Una poesia di popolo e polvere di strada

Scritto da Giuseppe Capano il 5 dicembre 2012 – 23:49 -

Ristorante peccati gola 318Andando a mangiare fuori questa sera in un’antica trattoria di Padova riflettevo su come spesso ogni ristorante ha una sua dinamica e fisionomia precisa molto forte e non replicabile altrove.
Ci sono cose prive di criterio che in altri posti sarebbero male accettate, ma che li in quel posto particolare sembrano in perfetta armonia concettuale.

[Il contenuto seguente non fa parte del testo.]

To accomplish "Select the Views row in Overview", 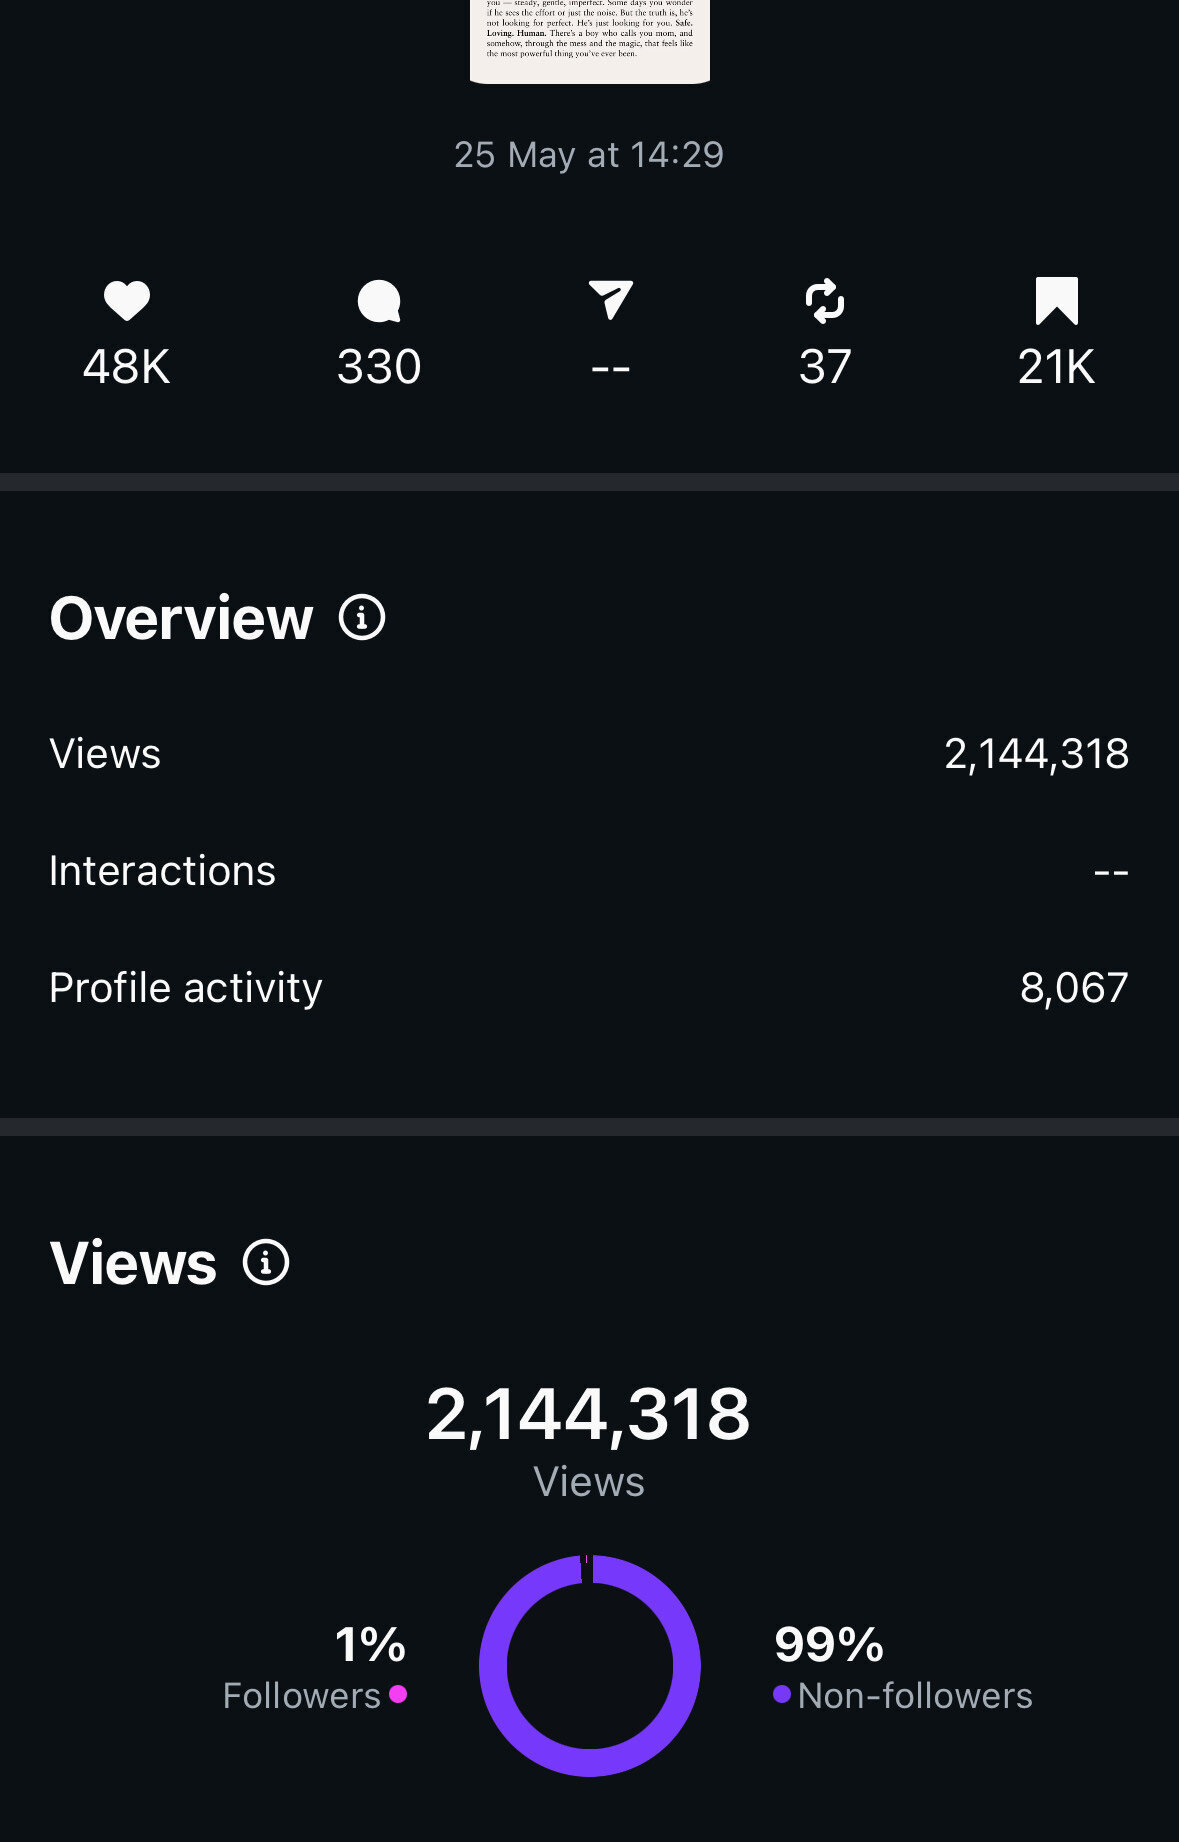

Diciamo che c’è anima, molta anima, un qualcosa che rende il ristorante persona viva, caratteriale e quindi per qualcuno antipatico e per altri simpatico, in ogni caso elemento di turbolenza emotiva coinvolgente.
Osservo spesso i movimenti della cucina, di chi serve in sala, mi accorgo di molte cose, tante non le sopporto e anzi mi chiedo come è possibile che siano presenti e tollerate, tante altre mi sembrano però che abbiano valenza di poesia, una poesia di popolo e polvere di strada, ma pur sempre una bella poesia.
Soprattutto vera e schietta.
Questo mi conforta assai perché ritrovare questa sorta di umanità in cui si mescolano vizi e virtù, lungimiranze e errori, saggezza e sprovvedutezza alimentare genuina, tiene meglio viva la fiaccola della passione verso un lavoro che rimane difficile e duro, molto, molto lontano dalle falsità che vedete in televisione e che vi inviterei ad evitare come la peste.
Piuttosto passate qualche serata in più in un piccolo locale o trattoria, conversate con il padrone, il cuoco, il cameriere, fate reale convivialità, osservate e riflettete.
Sottolineo però che parlo di ristoranti come tali, nel senso che al contrario di tutto quello che ho scritto sopra le offerte ristorative di moltissimi Hotel sono tutte standardizzate a appiattite su cliché ultra ripetitivi.
Con in più il fardello che spesso in sala sembra di assistere a una recita stanca e noiosa dove sorrisi e cortesia sono la finta facciata della realtà.
Ora ho alcuni amici albergatori che sicuramente sono pronti a sostenere e dimostrare il contrario, ma in generale credo che in molti possano confermare questo scenario, almeno quelli più attenti e con acuto spirito osservatore.
Tralascio e stendo un velo pietoso sul significato che può avere frequentare un moderno fast food, la morte fatta ristorazione.